• **What is needed**
What lines in the records below mention "direksiyon"? List them all.
*** Opening of Data extracts ***
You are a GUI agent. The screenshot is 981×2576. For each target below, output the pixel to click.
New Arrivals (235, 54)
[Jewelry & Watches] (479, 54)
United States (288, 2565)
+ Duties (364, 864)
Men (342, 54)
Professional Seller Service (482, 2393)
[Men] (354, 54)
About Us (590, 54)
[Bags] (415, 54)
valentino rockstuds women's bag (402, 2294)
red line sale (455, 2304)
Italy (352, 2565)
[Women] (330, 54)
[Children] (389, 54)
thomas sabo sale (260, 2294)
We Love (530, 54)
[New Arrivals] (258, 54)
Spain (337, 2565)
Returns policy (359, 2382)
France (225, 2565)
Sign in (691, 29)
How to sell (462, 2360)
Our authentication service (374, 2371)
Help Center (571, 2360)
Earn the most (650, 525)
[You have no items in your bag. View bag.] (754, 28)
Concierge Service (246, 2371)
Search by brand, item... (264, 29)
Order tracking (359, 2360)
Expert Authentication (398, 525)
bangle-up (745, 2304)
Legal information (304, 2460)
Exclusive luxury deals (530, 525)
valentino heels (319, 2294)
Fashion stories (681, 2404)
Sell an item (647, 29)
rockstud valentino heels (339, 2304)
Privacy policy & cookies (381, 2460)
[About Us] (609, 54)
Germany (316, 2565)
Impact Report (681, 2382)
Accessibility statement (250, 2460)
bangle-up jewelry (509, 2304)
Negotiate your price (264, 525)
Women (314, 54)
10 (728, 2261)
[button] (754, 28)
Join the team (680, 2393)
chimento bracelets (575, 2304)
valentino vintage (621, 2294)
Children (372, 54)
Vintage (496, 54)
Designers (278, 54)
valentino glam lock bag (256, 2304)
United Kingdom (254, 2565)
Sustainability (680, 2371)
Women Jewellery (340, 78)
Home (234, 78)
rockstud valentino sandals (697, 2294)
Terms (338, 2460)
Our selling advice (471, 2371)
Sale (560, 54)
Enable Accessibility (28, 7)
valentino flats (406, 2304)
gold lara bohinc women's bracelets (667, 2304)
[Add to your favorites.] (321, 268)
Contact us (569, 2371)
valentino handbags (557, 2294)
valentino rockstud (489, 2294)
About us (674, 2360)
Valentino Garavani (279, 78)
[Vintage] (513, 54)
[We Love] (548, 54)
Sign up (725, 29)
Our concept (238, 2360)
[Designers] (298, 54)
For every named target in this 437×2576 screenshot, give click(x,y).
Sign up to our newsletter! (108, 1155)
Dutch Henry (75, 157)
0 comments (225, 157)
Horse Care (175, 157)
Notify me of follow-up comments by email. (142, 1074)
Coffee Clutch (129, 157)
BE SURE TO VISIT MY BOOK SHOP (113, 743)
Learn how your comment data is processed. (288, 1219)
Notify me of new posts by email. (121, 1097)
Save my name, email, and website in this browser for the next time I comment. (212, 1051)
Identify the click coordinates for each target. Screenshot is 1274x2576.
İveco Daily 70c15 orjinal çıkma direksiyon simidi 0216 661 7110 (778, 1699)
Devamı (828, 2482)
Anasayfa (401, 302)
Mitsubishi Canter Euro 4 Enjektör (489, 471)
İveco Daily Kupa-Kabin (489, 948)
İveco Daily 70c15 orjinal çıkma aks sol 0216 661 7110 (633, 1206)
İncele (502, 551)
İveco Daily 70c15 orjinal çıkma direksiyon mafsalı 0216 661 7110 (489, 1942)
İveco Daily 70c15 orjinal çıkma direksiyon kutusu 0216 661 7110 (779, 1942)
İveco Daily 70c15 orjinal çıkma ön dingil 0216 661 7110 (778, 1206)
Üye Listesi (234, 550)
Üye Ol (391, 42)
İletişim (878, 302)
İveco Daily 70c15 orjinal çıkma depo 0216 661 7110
*** Close of Data extracts ***
• **Response to this task**
İveco Daily 70c15 orjinal çıkma direksiyon simidi 0216 661 7110 (778, 1699)
İveco Daily 70c15 orjinal çıkma direksiyon mafsalı 0216 661 7110 (489, 1942)
İveco Daily 70c15 orjinal çıkma direksiyon kutusu 0216 661 7110 (779, 1942)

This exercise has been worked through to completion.